Выбранный фрагмент ->
У Романа Валерьяновича Хлудова на совести гораздо больше смертей, чем у генерала Чарноты. Хлудов не жалел ни своих, ни чужих. Он сознавал чудовищность своих действий, но все жертвы были оправданы в его глазах служением некой высокой цели.
Такая цель не сводится к произвольному наказанию негодяев (точка зрения моральности). В некотором смысле она вообще важнее любой отдельной человеческой жизни. И, как ни парадоксально,
в рассматриваемых терминах определений объективного духа эту направленность амбиций Хлудова следует уже отнести не к моральности, но к нравственности.
У Гегеля мы встречаем описание момента объективной нравственности, для которого не существенна индивидуальность, а индивид является носителем случайности и произвола: «Так как нравственные определения составляют понятие свободы, они суть субстанциальность или всеобщая сущность индивидуумов, которые представляют собою по отношению к ним лишь нечто акциденциальное. Существует ли индивидуум, это безразлично для объективной нравственности, которая одна только и есть пребывающее и сила, управляющая жизнью индивидуумов. Нравственность поэтому изображали народам как вечную справедливость, как в себе и для себя сущих богов, по сравнению с которыми суетные предприятия индивидуумов являются лишь игрою волн» [«Философия права», § 145].

Задание -> Перепишите целиком фрагмент о Хлудове и нравственности у Гегеля, ничего в нём не меняя.

Данные для указания на скриншотах и в документах:

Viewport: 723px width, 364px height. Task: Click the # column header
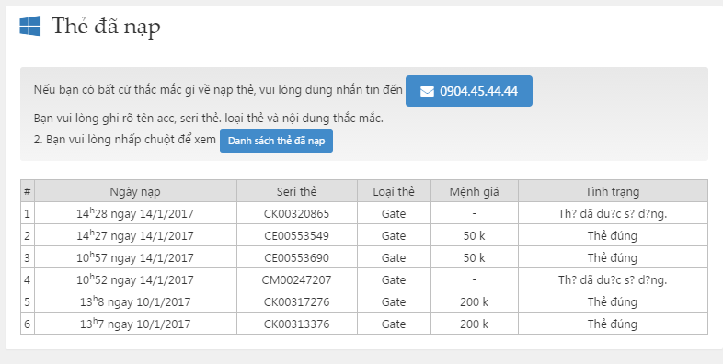28,191
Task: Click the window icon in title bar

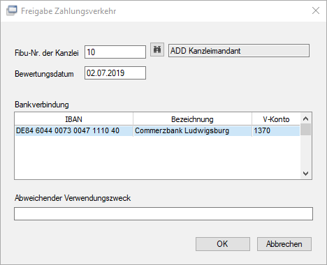Action: (11, 10)

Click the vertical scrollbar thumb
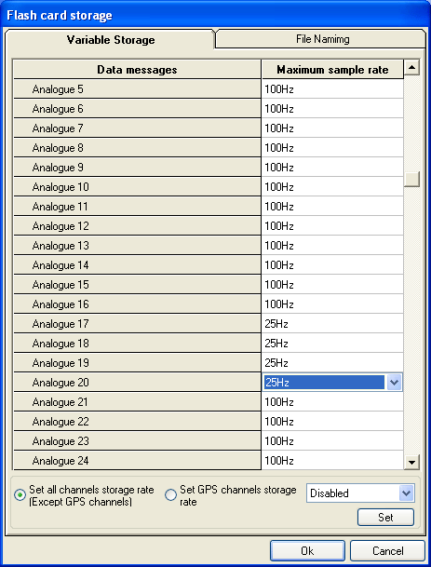(x=411, y=179)
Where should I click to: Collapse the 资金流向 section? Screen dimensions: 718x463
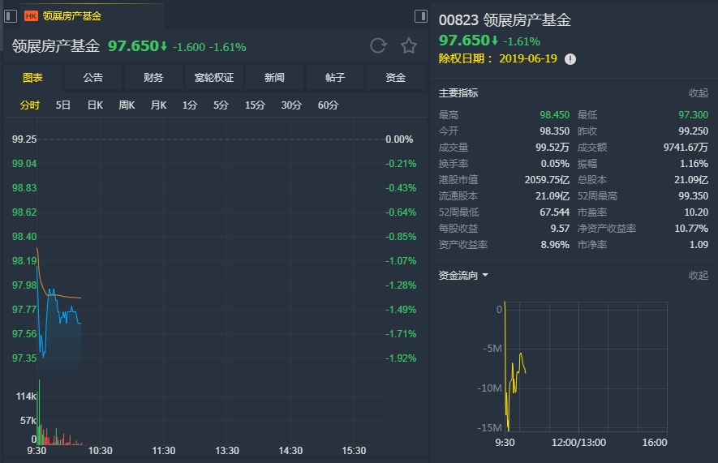(699, 275)
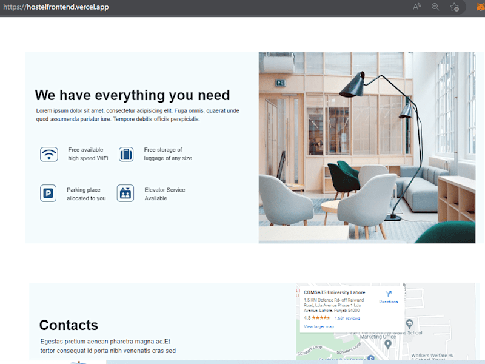Click the luggage storage icon
This screenshot has width=485, height=364.
[x=126, y=154]
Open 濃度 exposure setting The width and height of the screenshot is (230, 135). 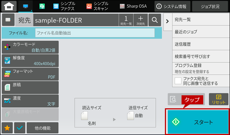(30, 101)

Ответ ниже ->
У Романа Валерьяновича Хлудова на совести гораздо больше смертей, чем у генерала Чарноты. Хлудов не жалел ни своих, ни чужих. Он сознавал чудовищность своих действий, но все жертвы были оправданы в его глазах служением некой высокой цели.
Такая цель не сводится к произвольному наказанию негодяев (точка зрения моральности). В некотором смысле она вообще важнее любой отдельной человеческой жизни. И, как ни парадоксально,
в рассматриваемых терминах определений объективного духа эту направленность амбиций Хлудова следует уже отнести не к моральности, но к нравственности.
У Гегеля мы встречаем описание момента объективной нравственности, для которого не существенна индивидуальность, а индивид является носителем случайности и произвола: «Так как нравственные определения составляют понятие свободы, они суть субстанциальность или всеобщая сущность индивидуумов, которые представляют собою по отношению к ним лишь нечто акциденциальное. Существует ли индивидуум, это безразлично для объективной нравственности, которая одна только и есть пребывающее и сила, управляющая жизнью индивидуумов. Нравственность поэтому изображали народам как вечную справедливость, как в себе и для себя сущих богов, по сравнению с которыми суетные предприятия индивидуумов являются лишь игрою волн» [«Философия права», § 145].